PORT-AU-PRINCE — Les assises de suivi du dialogue interhaïtien débutent ce 1er février à l’hôtel Montana, à l’initiative des conseillers-présidents Leslie Voltaire, Edgard Leblanc Fils et Louis Gérald Gilles, alors que le mandat du Conseil présidentiel de transition (CPT) arrive à échéance dans six jours.
Selon Edgard Leblanc Fils, ces rencontres ont pour objectif de définir les prochaines étapes de la transition politique et de préparer la passation du pouvoir entre le CPT et l’autorité intérimaire, dans un cadre qu’il souhaite « protocolaire, transparent et apaisé ».
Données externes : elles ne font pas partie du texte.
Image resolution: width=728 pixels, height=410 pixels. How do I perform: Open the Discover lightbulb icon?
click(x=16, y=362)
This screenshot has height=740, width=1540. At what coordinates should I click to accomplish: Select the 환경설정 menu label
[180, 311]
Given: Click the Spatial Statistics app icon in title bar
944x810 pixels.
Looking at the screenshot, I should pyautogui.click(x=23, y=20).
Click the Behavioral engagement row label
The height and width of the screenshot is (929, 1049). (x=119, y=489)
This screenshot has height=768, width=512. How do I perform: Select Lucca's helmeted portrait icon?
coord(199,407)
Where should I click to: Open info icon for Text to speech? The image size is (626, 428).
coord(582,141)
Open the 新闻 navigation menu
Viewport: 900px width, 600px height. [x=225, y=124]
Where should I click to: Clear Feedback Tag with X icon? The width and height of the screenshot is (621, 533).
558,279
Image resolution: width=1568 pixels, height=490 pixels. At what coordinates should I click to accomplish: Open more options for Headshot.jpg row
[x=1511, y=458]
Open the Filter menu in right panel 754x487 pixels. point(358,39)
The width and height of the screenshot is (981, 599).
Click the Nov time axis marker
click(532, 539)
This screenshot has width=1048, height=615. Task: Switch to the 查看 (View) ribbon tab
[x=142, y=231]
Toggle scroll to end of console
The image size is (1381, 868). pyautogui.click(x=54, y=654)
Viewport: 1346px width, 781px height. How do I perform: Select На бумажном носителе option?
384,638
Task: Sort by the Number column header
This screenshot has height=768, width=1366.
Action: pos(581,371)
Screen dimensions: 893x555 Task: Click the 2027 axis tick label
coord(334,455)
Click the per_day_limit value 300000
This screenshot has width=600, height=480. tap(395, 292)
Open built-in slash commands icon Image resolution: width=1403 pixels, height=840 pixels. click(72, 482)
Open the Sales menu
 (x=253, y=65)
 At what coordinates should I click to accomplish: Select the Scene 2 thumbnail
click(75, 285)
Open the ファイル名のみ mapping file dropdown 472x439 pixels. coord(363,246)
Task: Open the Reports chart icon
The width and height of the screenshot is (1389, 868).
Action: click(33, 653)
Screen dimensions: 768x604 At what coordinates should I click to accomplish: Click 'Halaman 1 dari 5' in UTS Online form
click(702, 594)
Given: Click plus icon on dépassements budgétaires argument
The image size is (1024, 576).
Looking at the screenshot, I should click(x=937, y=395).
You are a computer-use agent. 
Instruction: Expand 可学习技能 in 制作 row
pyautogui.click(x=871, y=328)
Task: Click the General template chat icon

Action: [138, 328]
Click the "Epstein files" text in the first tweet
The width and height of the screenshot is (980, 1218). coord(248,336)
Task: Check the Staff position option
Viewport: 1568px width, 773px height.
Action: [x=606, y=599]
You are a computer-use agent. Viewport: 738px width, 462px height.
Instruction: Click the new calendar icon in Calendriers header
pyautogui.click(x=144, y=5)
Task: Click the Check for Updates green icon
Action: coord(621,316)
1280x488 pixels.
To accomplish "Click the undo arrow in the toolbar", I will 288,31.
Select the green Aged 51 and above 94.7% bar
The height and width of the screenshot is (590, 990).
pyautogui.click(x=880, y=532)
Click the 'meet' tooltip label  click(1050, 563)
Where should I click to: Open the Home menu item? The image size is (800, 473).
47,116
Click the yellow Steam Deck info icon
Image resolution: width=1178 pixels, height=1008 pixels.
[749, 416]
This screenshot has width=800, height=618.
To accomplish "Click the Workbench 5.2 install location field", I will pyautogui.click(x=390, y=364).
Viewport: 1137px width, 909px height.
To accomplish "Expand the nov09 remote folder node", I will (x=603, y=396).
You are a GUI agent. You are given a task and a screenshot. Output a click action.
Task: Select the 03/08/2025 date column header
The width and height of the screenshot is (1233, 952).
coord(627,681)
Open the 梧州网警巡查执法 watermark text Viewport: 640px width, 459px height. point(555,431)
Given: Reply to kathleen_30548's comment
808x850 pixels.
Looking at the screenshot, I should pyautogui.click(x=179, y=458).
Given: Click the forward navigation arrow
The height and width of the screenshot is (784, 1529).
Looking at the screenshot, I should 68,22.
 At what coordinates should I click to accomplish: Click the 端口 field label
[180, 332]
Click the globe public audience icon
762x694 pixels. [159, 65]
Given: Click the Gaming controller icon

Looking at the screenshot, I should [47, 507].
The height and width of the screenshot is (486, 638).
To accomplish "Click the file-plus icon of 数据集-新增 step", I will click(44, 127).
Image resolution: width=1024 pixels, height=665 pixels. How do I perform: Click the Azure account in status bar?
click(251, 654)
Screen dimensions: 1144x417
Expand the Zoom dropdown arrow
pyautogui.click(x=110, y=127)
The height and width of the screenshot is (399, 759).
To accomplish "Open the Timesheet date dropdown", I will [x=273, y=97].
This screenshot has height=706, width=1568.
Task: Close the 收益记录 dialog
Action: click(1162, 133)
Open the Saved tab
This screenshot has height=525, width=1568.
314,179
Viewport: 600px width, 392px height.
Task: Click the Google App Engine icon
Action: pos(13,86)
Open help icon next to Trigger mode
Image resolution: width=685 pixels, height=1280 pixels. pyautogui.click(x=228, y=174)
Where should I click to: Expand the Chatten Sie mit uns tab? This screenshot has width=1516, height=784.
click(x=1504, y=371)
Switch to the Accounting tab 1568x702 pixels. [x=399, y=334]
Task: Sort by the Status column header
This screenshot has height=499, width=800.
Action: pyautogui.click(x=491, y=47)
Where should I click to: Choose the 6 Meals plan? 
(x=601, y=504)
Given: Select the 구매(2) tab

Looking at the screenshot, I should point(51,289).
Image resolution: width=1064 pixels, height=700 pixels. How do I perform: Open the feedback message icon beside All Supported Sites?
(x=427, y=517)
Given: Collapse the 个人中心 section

La faible participation des forces politiques est toutefois relevée. À l’exception de Moïse Jean-Charles, leader du parti Pitit Dessalines, plusieurs formations majeures, dont Fanmi Lavalas et le PHTK, ne sont pas représentées.
Des personnalités issues de différents secteurs prennent néanmoins part aux échanges, parmi lesquelles Antoine Rodon Bien-Aimé, le Dr Hénol Buteau et des représentants syndicaux, dont Dumé Sonson. Le secteur vodou est également représenté, de même que des observateurs internationaux, dont un représentant de l’Organisation internationale de la Francophonie (OIF).
L’absence du président en exercice du CPT et de plusieurs conseillers alimente cependant les interrogations sur la crédibilité du processus. Des participants quittent la séance en cours de travaux, sur fond de désaccords, tandis que Moïse Jean-Charles profite de la tribune pour critiquer publiquement le Premier ministre Alix Didier Fils-Aimé.